Lutter afin qu’aucune femme ne soit contrainte de se voiler ou de se dévoiler, c’est la philosophie qui devrait animer toutes et tous les féministes. La régression ne réside pas dans le fait de porter le voile mais dans celui d’imposer aux femmes une norme vestimentaire en leur interdisant de choisir quels habits elles peuvent revêtir.

Je n’ai jamais songé à porter un voile mais je refuse de vivre dans un monde où toutes les femmes se ressemblent. Et je crois que les voix vers l’émancipation sont multiples. J’ai la conviction que l’on peut être féministe et porter un foulard traditionnel ou religieux. La célèbre avocate iranienne Shirin Ebadi, défenseuse des droits des femmes en Iran, avait effrontément défié les extrémistes de son pays en ne portant pas de voile lors de la remise de son Prix Nobel de la Paix, malgré les menaces.

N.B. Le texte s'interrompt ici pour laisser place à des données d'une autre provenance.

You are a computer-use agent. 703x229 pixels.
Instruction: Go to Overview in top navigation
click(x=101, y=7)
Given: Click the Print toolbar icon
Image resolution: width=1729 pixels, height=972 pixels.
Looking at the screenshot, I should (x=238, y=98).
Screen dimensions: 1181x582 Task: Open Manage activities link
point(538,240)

Pour autant, Shirin Ebadi s’est toujours montrée critique quant aux positions anti-voile en France. Elle était opposée à son interdiction dans les écoles françaises en 2004, qui selon elle privait les jeunes femmes musulmanes des outils de leur émancipation. Et elle s’était indignée en 2016 lors de la controverse autour du burkini, du fait qu’une fois de plus «les femmes étaient montrées du doigt».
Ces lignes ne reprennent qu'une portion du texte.